Untuk sistem besar seperti Jawa-Bali ini minimal acuannya yang 30 persen itu. Dikatakan pada tahun 2019 nanti, posisinya sudah di bawah 30 persen dan tahun 2020-2021 diprediksi akan defisit seperti pada tahun 2014-2015 lalu dimana saat itu terjadi pemadaman ketika ada pemeliharaan. Untuk itu pihaknya perlu masukan-masukan untuk pengembangan ke depannya. Astawa mencontohkan kalau pengembangan Pulau Serangan dilaksanakan maka akan memerlukan pasokan listrik sampai 100 mega lebih. “Jadi kita perlu masukan kira-kira ke depan akan ada pembangunan apa lagi, ini penting untuk persediaan listriknya,” jelasnya.
Berdasarkan proyeksi kebutuhan di masa mendatang tersebut, maka PLN mengambil terobosan dengan menambah kapasitas transfer dari Jawa ke Bali melalui saluran 500 kv. “Saat ini studi di PLN yang paling murah dan memungkinkan adalah melalui tower saluran udara yang disebut Jawa Bali Crossing (JBC) dengan menambah kapasitas transfer dari Jawa ke Bali sebesar 500 kv,” jelasnya.

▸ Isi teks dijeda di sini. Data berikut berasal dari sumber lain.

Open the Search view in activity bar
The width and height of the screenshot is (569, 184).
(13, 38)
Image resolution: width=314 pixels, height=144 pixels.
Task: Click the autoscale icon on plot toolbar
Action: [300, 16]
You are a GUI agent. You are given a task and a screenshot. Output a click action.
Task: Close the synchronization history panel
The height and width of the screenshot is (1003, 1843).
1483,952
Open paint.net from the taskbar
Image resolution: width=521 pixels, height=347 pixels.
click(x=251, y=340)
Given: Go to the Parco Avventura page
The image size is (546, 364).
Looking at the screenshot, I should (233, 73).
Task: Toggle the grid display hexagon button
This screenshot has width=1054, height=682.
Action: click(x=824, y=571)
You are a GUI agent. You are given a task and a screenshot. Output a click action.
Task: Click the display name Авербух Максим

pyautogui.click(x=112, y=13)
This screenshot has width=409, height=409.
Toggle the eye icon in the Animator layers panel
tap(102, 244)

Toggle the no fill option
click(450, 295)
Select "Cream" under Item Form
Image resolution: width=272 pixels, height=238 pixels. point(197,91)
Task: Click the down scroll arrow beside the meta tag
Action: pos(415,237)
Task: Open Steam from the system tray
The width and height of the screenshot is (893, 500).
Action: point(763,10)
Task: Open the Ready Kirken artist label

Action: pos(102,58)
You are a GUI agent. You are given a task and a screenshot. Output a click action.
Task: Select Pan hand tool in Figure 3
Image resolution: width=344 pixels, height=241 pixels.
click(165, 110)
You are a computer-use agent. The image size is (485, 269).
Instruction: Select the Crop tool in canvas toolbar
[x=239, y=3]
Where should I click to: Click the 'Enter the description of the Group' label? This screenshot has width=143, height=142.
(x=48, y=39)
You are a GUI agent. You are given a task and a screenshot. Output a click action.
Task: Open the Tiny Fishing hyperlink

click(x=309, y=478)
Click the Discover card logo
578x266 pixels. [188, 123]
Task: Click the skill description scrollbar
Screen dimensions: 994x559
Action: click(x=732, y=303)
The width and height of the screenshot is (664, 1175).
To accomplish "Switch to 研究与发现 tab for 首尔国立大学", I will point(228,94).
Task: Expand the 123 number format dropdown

Namun proyek bernilai 400 juta dolar tersebut masih belum bisa berjalan sesuai rencana karena terjadinya penolakan di lapangan. Menurut Astawa kalau memang dari sisi kearifan, dari sisi kepercayaan orang Bali tak memungkinkan dan tak bisa digeser (tower) atau dari sisi ketinggian harus diturunkan pihaknya bisa melakukan studi, apa harus diturunkan termasuk dimana posisi yang memungkinkan. Namun dia mengingatkan kalau cara tersebut juga tak diizinkan maka PLN terpaksa akan tetap melakukan pengembangan dengan pertimbangan dari sisi studi lebih murah seperti membangun kabel bawah laut. Dikatakan
melalui transfer listrik ke Bali ini sebenarnya sistem Bali akan kuat. Karena dulunya Bali bersandar dengan Jawa melalui saluran 150 kv, tapi sekarang Jawa dengan Bali akan bersatu melalui saluran 500 kv yang lebih besar. Sehingga ketika ada goncangan apapun di Bali akan terserap oleh sistem 500 kv ini. “Ibarat pipa kalau sekarang diameternya 150, maka nantinya akan jadi lebih besar yakni 500,” ujarnya. Dan kalau rencana ini bisa terwujud maka listrik di Bali akan cukup sampai 2026-2027. (bas)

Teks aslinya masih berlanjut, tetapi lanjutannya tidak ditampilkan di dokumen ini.